Tony Dell was in his mid-60s, estranged from his wife and children and living in his mother’s garage when he realised his life had reached rock bottom.
For a man who had played Test cricket for his country and created a successful advertising business, it represented a dizzying and dramatic decline.
It took a chance meeting to lead Dell to a moment of discovery, and a remarkable journey on the path to helping himself and others.
His story is one rooted in sport and conflict but also the issue of mental health that continues to challenge society to this day.
Tony Dell is the only surviving Test cricketer to have seen action in a major theatre of war. He is also the only Test cricketer to have fought in the Vietnam war.
That he served Australia in combat and in cricket is even more peculiar because Tony Dell was officially still a “Pom” at the time, born and raised in Hampshire.
He was 15 when his family emigrated down under and he was dispatched to Vietnam after his number came up in Australia’s National Service lottery.
When he returned from a year-long tour of duty, he picked up where he had left off as a promising cricketer.

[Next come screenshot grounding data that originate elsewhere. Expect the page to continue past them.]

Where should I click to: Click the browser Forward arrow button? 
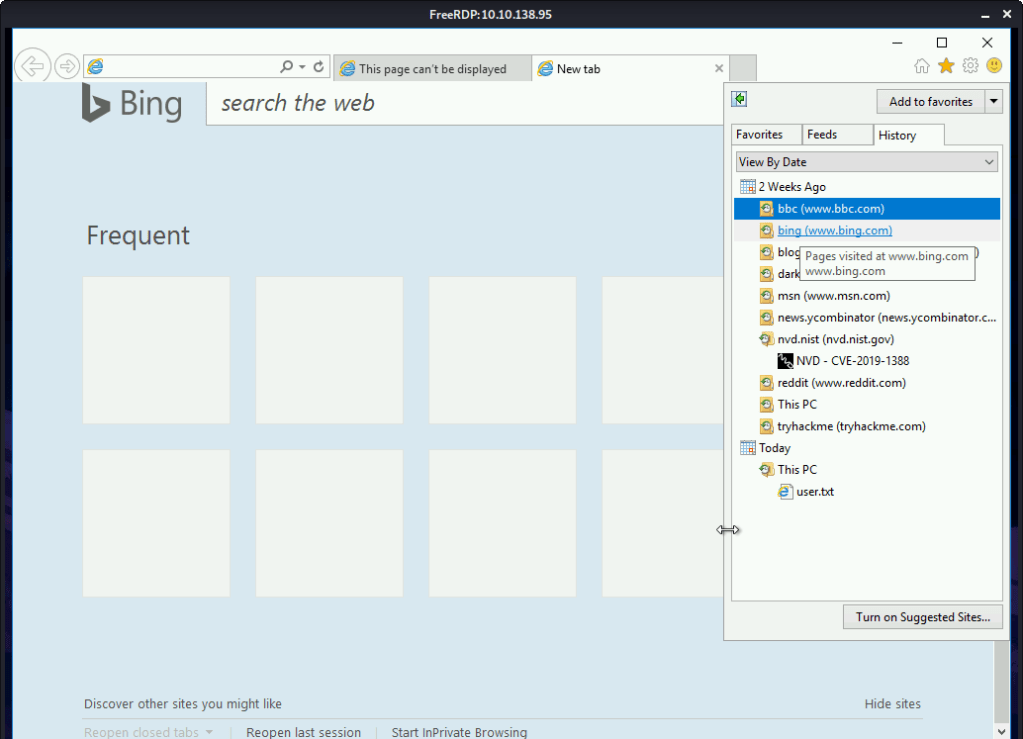point(67,67)
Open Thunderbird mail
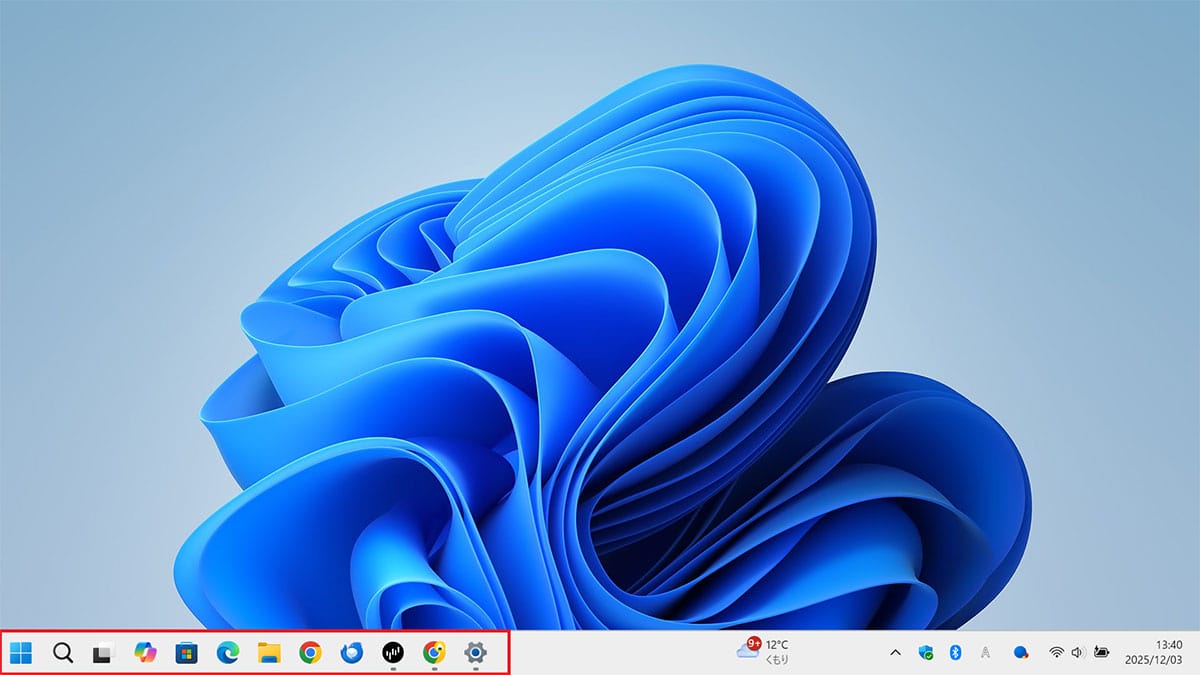 click(350, 652)
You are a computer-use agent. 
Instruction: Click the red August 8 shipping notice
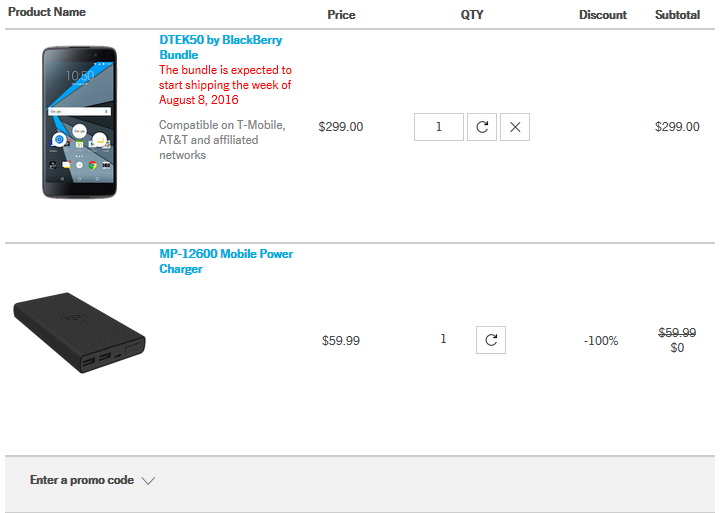point(225,85)
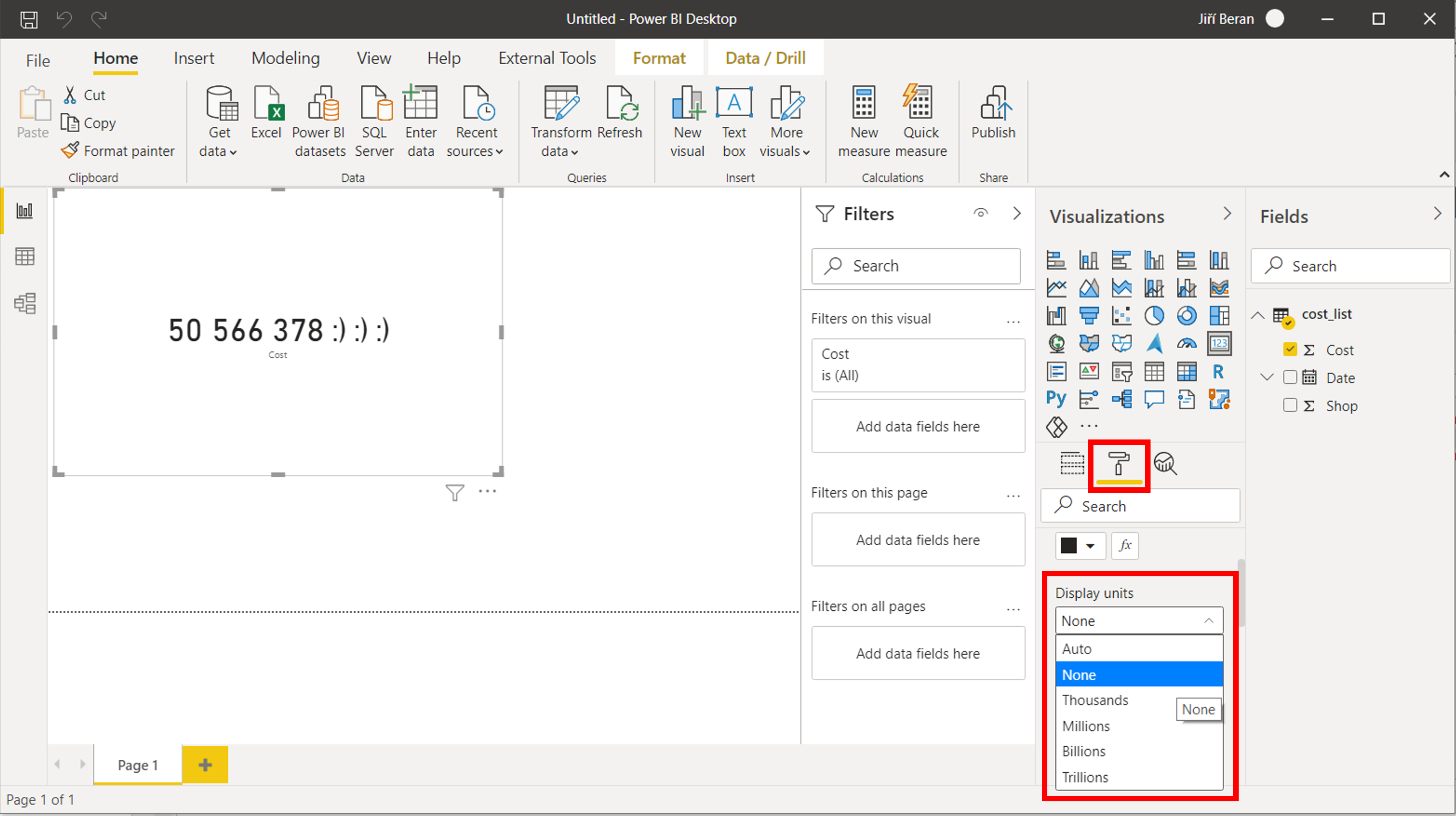Screen dimensions: 1456x816
Task: Click the Format ribbon tab
Action: coord(659,58)
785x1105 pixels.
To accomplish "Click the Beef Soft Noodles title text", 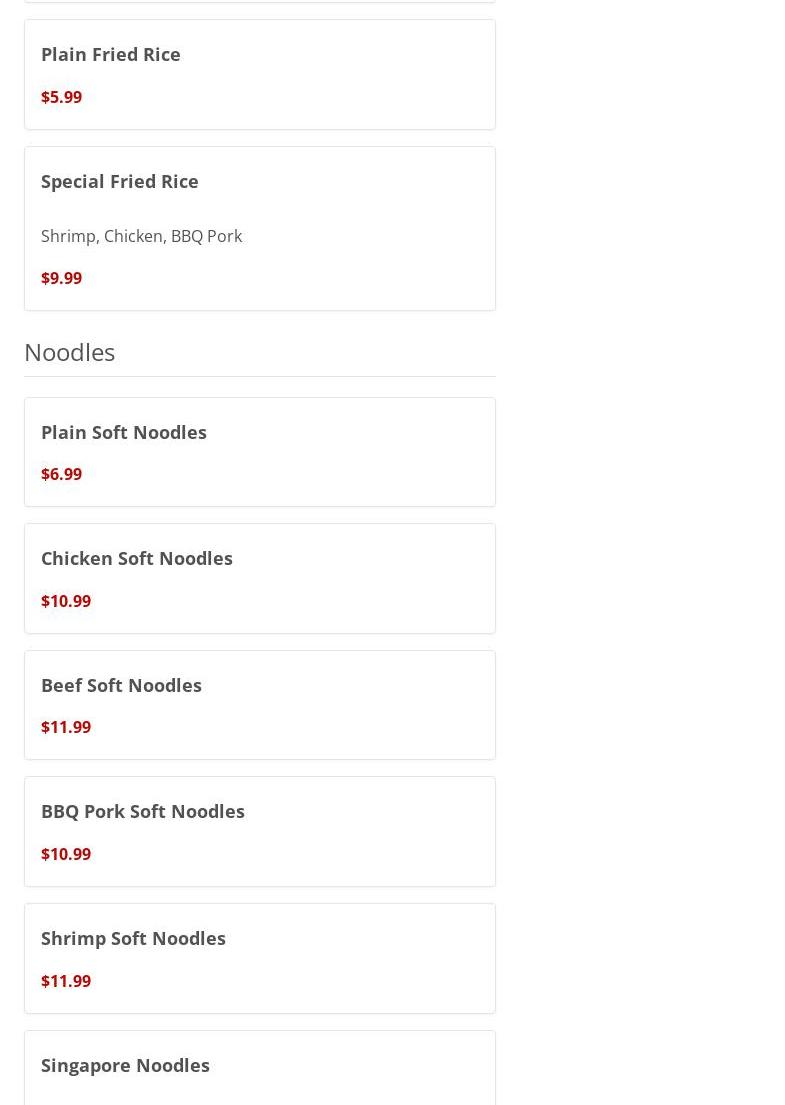I will (121, 686).
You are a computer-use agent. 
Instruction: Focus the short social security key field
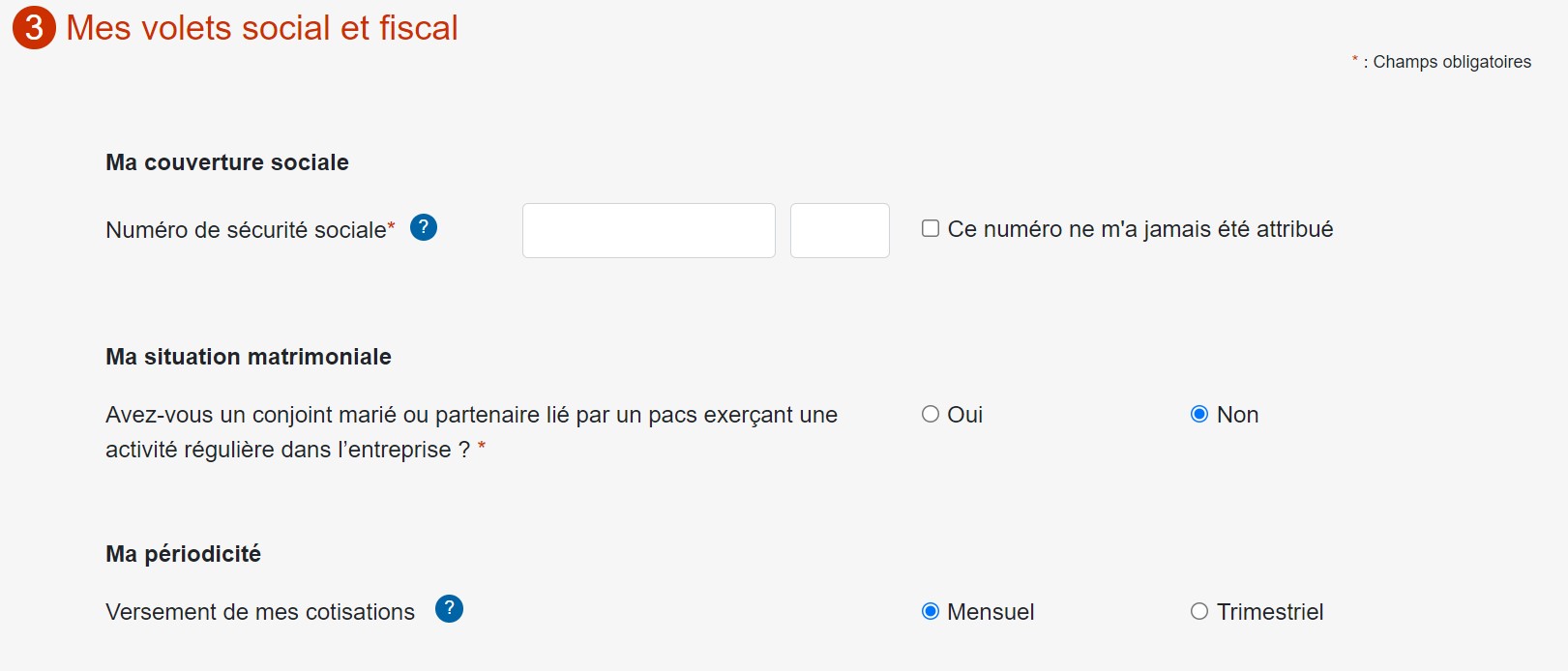pyautogui.click(x=840, y=230)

After a handful of first-class games, he was picked for an Ashes Test in February 1971 against the country of his birth.
“I felt like I had arrived,” Dell said.
Instead of the being the start of something though, it marked the beginning of the end.
His cricket and private life began to fail, a harrowing journey for him and especially his family.
It was that fluke meeting in his 60s, 40 years after coming home from Vietnam, that led to a diagnosis of post-traumatic stress disorder.
Suddenly all the pain and suffering, the anxiety and dysfunction, started to make sense.
He realised he had never confronted the horrors he had witnessed on the battlefield and, like so many before and since, had lived in silence with the awful consequences.
Dell has revealed to me the full traumatic story of his battle for a new book, And Bring The Darkness Home, published this week.
His resolve to do something for those who suffered like him led him on a journey.
His non-profit organisation Stand Tall for PTS has become a movement for greater awareness and support for military veterans, first responders and other victims.
Proceeds from sales of the book will support the charity’s work. Dell is hopeful of one day seeing a Test match designated as an event to raising awareness of mental health and PTSD.
Like so many veterans, Dell said, he had avoided talking about his time in combat. Even teammates such as the Australian cricket legend Greg Chappell had no idea he had ever been in Vietnam.
The cost to society is statistics like this: every day in the US, 22 military veterans take their own lives.
It is the overwhelming need for help that drives Dell on.
“The more I talk about it, the more that people see its not just them going through it, the more it can encourage them to talk, then I have done something worthwhile,” he says.
“It is my therapy. Let’s see what we can do to help others.”